**PROBLEM REQUIREMENTS**.
Please output the data exactly, without omitting anything.

[Saved entries]
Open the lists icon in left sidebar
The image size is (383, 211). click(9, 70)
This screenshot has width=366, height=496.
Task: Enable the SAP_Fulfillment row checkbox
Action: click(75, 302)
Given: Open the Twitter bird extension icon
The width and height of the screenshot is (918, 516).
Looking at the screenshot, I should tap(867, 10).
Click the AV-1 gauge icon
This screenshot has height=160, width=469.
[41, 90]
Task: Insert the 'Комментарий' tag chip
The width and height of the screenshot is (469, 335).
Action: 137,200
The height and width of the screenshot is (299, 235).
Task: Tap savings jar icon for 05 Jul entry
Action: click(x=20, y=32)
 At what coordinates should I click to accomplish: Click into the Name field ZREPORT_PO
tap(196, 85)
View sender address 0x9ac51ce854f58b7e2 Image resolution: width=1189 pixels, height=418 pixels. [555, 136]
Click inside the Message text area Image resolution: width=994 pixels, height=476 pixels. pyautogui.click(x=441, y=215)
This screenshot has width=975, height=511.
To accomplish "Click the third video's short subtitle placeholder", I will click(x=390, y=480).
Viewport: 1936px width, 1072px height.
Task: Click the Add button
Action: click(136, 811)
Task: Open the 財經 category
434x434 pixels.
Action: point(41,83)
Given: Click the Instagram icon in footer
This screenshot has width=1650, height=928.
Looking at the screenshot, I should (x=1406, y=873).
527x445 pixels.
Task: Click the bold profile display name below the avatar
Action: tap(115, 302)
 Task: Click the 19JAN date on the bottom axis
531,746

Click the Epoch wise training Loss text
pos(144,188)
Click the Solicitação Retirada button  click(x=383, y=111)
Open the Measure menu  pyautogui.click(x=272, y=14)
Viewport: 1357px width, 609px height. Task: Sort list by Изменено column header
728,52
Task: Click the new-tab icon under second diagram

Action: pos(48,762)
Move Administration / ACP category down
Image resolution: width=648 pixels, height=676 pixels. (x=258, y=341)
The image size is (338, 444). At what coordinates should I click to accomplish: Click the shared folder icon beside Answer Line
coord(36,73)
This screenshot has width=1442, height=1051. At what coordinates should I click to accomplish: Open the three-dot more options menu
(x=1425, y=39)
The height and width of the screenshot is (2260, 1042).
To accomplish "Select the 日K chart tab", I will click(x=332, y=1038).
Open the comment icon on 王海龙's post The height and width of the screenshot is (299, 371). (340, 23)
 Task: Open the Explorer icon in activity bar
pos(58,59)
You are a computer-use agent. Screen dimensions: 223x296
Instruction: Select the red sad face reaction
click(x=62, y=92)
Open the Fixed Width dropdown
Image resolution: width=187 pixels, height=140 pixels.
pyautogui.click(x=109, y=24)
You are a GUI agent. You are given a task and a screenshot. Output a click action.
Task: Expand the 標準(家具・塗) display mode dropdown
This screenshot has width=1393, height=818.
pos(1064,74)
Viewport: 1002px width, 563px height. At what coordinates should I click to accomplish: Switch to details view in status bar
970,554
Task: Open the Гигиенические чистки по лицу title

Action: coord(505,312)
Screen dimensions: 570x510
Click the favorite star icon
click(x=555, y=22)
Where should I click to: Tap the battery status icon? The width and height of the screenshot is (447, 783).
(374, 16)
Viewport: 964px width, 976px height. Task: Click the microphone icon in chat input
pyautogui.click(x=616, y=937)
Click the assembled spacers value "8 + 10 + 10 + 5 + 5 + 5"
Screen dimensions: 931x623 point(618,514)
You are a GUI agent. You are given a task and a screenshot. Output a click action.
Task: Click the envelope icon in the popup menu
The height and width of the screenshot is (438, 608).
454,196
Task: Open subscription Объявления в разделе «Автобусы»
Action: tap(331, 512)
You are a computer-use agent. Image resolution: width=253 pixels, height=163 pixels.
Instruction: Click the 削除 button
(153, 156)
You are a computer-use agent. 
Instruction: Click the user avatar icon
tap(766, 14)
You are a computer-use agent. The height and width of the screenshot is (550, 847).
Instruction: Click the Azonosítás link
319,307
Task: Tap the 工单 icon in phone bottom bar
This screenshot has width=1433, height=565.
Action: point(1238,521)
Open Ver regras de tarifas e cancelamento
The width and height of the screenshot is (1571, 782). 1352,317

**WRITTEN SOLUTION**.
Open the lists icon in left sidebar
The image size is (383, 211). click(9, 70)
This screenshot has width=366, height=496.
Task: Enable the SAP_Fulfillment row checkbox
Action: click(75, 302)
Given: Open the Twitter bird extension icon
The width and height of the screenshot is (918, 516).
Looking at the screenshot, I should tap(867, 10).
Click the AV-1 gauge icon
This screenshot has height=160, width=469.
[41, 90]
Task: Insert the 'Комментарий' tag chip
The width and height of the screenshot is (469, 335).
Action: 137,200
The height and width of the screenshot is (299, 235).
Task: Tap savings jar icon for 05 Jul entry
Action: click(x=20, y=32)
 At what coordinates should I click to accomplish: Click into the Name field ZREPORT_PO
tap(196, 85)
View sender address 0x9ac51ce854f58b7e2 Image resolution: width=1189 pixels, height=418 pixels. [555, 136]
Click inside the Message text area Image resolution: width=994 pixels, height=476 pixels. pyautogui.click(x=441, y=215)
This screenshot has width=975, height=511.
To accomplish "Click the third video's short subtitle placeholder", I will click(x=390, y=480).
Viewport: 1936px width, 1072px height.
Task: Click the Add button
Action: click(136, 811)
Task: Open the 財經 category
434x434 pixels.
Action: point(41,83)
Given: Click the Instagram icon in footer
This screenshot has width=1650, height=928.
Looking at the screenshot, I should (x=1406, y=873).
527x445 pixels.
Task: Click the bold profile display name below the avatar
Action: tap(115, 302)
 Task: Click the 19JAN date on the bottom axis
531,746

Click the Epoch wise training Loss text
pos(144,188)
Click the Solicitação Retirada button  click(x=383, y=111)
Open the Measure menu  pyautogui.click(x=272, y=14)
Viewport: 1357px width, 609px height. Task: Sort list by Изменено column header
728,52
Task: Click the new-tab icon under second diagram

Action: pos(48,762)
Move Administration / ACP category down
Image resolution: width=648 pixels, height=676 pixels. (x=258, y=341)
The image size is (338, 444). At what coordinates should I click to accomplish: Click the shared folder icon beside Answer Line
coord(36,73)
This screenshot has width=1442, height=1051. At what coordinates should I click to accomplish: Open the three-dot more options menu
(x=1425, y=39)
The height and width of the screenshot is (2260, 1042).
To accomplish "Select the 日K chart tab", I will click(x=332, y=1038).
Open the comment icon on 王海龙's post The height and width of the screenshot is (299, 371). (340, 23)
 Task: Open the Explorer icon in activity bar
pos(58,59)
You are a computer-use agent. Screen dimensions: 223x296
Instruction: Select the red sad face reaction
click(x=62, y=92)
Open the Fixed Width dropdown
Image resolution: width=187 pixels, height=140 pixels.
pyautogui.click(x=109, y=24)
You are a GUI agent. You are given a task and a screenshot. Output a click action.
Task: Expand the 標準(家具・塗) display mode dropdown
This screenshot has width=1393, height=818.
pos(1064,74)
Viewport: 1002px width, 563px height. At what coordinates should I click to accomplish: Switch to details view in status bar
970,554
Task: Open the Гигиенические чистки по лицу title

Action: coord(505,312)
Screen dimensions: 570x510
Click the favorite star icon
click(x=555, y=22)
Where should I click to: Tap the battery status icon? The width and height of the screenshot is (447, 783).
(374, 16)
Viewport: 964px width, 976px height. Task: Click the microphone icon in chat input
pyautogui.click(x=616, y=937)
Click the assembled spacers value "8 + 10 + 10 + 5 + 5 + 5"
Screen dimensions: 931x623 point(618,514)
You are a GUI agent. You are given a task and a screenshot. Output a click action.
Task: Click the envelope icon in the popup menu
The height and width of the screenshot is (438, 608).
454,196
Task: Open subscription Объявления в разделе «Автобусы»
Action: tap(331, 512)
You are a computer-use agent. Image resolution: width=253 pixels, height=163 pixels.
Instruction: Click the 削除 button
(153, 156)
You are a computer-use agent. 
Instruction: Click the user avatar icon
tap(766, 14)
You are a computer-use agent. The height and width of the screenshot is (550, 847).
Instruction: Click the Azonosítás link
319,307
Task: Tap the 工单 icon in phone bottom bar
This screenshot has width=1433, height=565.
Action: point(1238,521)
Open Ver regras de tarifas e cancelamento
The width and height of the screenshot is (1571, 782). 1352,317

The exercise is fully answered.